* Reading text *
──────

# Questions on the Atonement



## Danny (Aug 26, 2011)

I am newly Reformed, and in the process of studying out the atonement I came across what Mark Driscoll calls Unlimited Limited Atonement. Essentially what he says is that on the cross Christ purchased all of humanity, and then as his possession he applied his forgiveness to the elect and his wrath to the non-elect (_Doctrine: What Christians Should Believe_ p. 267 ). I don't agree with this, and it seems to be very surface level. Could you tell me what y'all think of this? Any other famous Calvinistic types who espouse this? While we're at it, can you recommend any good overview books on the atonement? (I tend to be moving away from the Driscoll types to historic authors with more depth)


----------



## Romans922 (Aug 26, 2011)

Seems to be a form of Amyraldianism. See the chart here: Order of God's decrees - Theopedia, an encyclopedia of Biblical Christianity

Those who are Reformed are (without any bias because here on the PB we differ in views) either Supralapsarian or Infralapsarian.


----------



## JM (Aug 26, 2011)

Danny said:


> I am newly Reformed, and in the process of studying out the atonement I came across what Mark Driscoll calls Unlimited Limited Atonement. Essentially what he says is that on the cross Christ purchased all of humanity, and then as his possession he applied his forgiveness to the elect and his wrath to the non-elect (_Doctrine: What Christians Should Believe_ p. 267 ). I don't agree with this, and it seems to be very surface level. Could you tell me what y'all think of this? Any other famous Calvinistic types who espouse this? While we're at it, can you recommend any good overview books on the atonement? (I tend to be moving away from the Driscoll types to historic authors with more depth)



Yup, Amyraldism. It was accepted by the Baptists via Andrew Fuller and you can see many Baptists today call themselves Calvinists but are really Fullerites.


----------



## Danny (Aug 26, 2011)

Thanks guys. I was wondering while I read it, "For what purpose would Christ have to purchase the non-elect? Surely he doesn't have to purchase them in order to rightly condemn them."
Also, can either of you recommend any books to help ground me in the doctrine of the atonement?


----------



## JM (Aug 27, 2011)

Try "The Satisfaction of Christ" by A.W. Pink or "Christ Crucified" by Stephen Charnock. I believe both works are free online.


----------



## ReformedChristian (Aug 27, 2011)

I also Recommend Studies in the Atonement by Robert Morey.

──────

* Raw records *
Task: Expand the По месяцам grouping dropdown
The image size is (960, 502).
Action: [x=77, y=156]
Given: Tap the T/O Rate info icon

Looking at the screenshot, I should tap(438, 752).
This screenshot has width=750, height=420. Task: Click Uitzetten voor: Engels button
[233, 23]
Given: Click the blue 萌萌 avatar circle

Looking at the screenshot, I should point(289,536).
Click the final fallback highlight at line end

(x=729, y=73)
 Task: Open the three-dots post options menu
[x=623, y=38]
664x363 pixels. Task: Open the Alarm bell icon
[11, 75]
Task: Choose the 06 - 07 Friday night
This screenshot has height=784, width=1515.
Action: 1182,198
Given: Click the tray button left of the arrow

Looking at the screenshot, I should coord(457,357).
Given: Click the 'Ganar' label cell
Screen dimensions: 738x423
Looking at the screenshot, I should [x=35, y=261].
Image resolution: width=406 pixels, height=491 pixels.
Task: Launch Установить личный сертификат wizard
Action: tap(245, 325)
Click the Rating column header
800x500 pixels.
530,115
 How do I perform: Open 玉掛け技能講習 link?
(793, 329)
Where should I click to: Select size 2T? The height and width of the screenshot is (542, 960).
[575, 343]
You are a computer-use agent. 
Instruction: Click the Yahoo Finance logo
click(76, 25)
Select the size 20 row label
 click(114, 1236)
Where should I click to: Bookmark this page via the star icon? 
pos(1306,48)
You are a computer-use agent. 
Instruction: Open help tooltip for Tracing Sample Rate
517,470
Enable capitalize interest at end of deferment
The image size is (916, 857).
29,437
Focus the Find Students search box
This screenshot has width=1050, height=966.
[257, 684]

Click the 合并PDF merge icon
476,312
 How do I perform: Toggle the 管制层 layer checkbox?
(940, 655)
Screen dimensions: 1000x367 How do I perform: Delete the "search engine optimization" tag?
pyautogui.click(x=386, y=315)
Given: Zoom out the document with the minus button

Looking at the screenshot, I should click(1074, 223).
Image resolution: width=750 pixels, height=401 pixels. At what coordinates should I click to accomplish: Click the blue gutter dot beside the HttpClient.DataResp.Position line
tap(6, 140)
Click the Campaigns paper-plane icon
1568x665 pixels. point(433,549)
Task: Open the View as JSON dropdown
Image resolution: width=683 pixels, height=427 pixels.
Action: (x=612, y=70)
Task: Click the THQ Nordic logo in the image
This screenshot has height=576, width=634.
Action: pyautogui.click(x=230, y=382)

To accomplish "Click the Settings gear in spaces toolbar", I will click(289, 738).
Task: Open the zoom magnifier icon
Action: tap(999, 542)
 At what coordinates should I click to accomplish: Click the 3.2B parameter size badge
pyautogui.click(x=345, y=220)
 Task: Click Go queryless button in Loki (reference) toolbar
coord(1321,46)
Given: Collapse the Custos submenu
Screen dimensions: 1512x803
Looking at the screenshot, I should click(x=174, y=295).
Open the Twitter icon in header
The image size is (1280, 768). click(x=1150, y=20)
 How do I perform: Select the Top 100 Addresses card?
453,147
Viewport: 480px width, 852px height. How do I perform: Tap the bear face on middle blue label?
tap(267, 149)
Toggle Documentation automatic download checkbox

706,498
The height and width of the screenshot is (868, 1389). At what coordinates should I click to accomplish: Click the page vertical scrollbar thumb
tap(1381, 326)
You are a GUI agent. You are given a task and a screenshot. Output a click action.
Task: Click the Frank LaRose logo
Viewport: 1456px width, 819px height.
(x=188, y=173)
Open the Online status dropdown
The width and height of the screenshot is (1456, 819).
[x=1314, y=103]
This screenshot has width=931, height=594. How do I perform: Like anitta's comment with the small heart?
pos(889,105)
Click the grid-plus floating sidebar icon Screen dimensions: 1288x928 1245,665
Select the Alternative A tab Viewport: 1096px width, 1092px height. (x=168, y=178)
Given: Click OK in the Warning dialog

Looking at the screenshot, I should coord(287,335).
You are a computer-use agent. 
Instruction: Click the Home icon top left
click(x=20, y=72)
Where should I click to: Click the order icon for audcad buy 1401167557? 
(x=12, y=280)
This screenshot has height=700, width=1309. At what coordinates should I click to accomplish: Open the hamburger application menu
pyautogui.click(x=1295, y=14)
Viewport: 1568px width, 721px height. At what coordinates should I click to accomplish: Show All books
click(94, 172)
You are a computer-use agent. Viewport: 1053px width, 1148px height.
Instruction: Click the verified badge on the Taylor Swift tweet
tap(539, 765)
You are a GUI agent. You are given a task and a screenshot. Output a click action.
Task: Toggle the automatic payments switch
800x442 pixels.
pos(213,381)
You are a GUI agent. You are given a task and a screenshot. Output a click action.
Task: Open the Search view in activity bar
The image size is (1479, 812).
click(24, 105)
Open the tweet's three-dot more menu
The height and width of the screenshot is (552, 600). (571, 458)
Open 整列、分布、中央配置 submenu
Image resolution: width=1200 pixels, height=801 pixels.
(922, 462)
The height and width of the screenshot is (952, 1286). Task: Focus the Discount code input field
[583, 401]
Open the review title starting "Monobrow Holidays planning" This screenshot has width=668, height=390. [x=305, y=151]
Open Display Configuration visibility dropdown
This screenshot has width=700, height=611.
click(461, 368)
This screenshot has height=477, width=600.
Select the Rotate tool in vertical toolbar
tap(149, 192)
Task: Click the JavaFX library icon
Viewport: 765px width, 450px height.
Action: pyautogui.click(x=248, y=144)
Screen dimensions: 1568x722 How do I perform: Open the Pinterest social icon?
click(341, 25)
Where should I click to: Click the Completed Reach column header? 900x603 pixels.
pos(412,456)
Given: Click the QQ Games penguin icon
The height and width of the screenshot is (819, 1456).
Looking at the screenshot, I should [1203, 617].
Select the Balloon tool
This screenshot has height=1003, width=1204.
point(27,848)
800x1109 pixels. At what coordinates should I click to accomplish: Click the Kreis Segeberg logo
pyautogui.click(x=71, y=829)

──────

* Work instructions *
1 > Reproduce the stretch of the atonement thread from "Seems to be a" through "Supralapsarian or Infralapsarian.".
2 > In the atonement thread, through whom does JM say the Baptists accepted Amyraldism?

* Results by task *
1 >
Seems to be a form of Amyraldianism. See the chart here: Order of God's decrees - Theopedia, an encyclopedia of Biblical Christianity

Those who are Reformed are (without any bias because here on the PB we differ in views) either Supralapsarian or Infralapsarian.

2 > Andrew Fuller